Begini saja sudah cukup, tanpa ikatan, tetap bebas kemana pun, tanpa terbelenggu, tapi saat bersama dia aku merasakan bahagia yang sama selayaknya mereka yang saling mengikat. Itu yang aku rasakan, entah bagaimana dengan Radina.

"Ham, Kenapa kamu bisa berubah pikiran?"
"Ya bisalah."
"Iya, bisa kenapa? Waktu itu bersikukuh gak bakal setuju sampai kapan pun, kan?"
"Yaa... gitulah. Intinya akal sehat gue masih jalan."
"Bagus deh. Aku ikut bahagia dengernya."

Senyum merekah di wajahnya. Sungguh, senyuman paling manis yang Radina miliki yang pernah aku lihat selama ini. Entah efek dari rasa yang aku akui atau memang benar senyumnya yang tulus jadi manis dengan sendirinya. Sampai-sampai tanpa sadar bibir ku ikut melengkung.

"Ke warung dulu, lapar."

Aku harus bisa mengontrol sikap ku sekarang. Apalagi dengan adanya rasa ini, semua yang Radina lakukan menjadi pusat perhatian ku. Apa yang Radina katakan selalu terdengar indah di telingaku. Lebay memang, tapi itu faktanya karena aku yang merasakannya.

Aku berharap, apa yang dulu Nanda katakan adalah fakta yang nyata. Agar aku dan Radina saling menyimpan rasa tanpa menyatakan tapi bisa bahagia bersama. Biarkan aku jadi pecundang untuk saat ini, menikmati kedekatan dengannya tanpa perlu menghadirkan rasa.

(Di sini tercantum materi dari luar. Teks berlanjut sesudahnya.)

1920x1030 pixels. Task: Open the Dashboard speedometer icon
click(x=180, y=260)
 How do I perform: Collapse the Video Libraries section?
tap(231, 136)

Aku dan Radina bisa senyaman ini dengan tanpa ikatan, tapi seperti terikat dengan sendirinya. Entah karena terbiasa atau karena aku dan dia memiliki rasa yang sama.

Biarkan aku menikmati keadaan ini, jangan pernah paksa aku untuk melangkah lebih maju atau melangkah mundur tanpa Radina. Sebab saat aku melangkah maju tanpa dia, aku akan kehilangan dia. Dan saat aku melangkah mundur, aku tak akan bisa menariknya mundur bersama ku.

Tak akan ada yang mengerti, aku yakin. Terkadang pemikiranku memang seabsurd ini. Hanya mementingkan saat ini aku bahagia, sudah cukup. Tak perlulah ribet ini itu yang akhirnya membuka pintu jarak yang mengurung diri sendiri.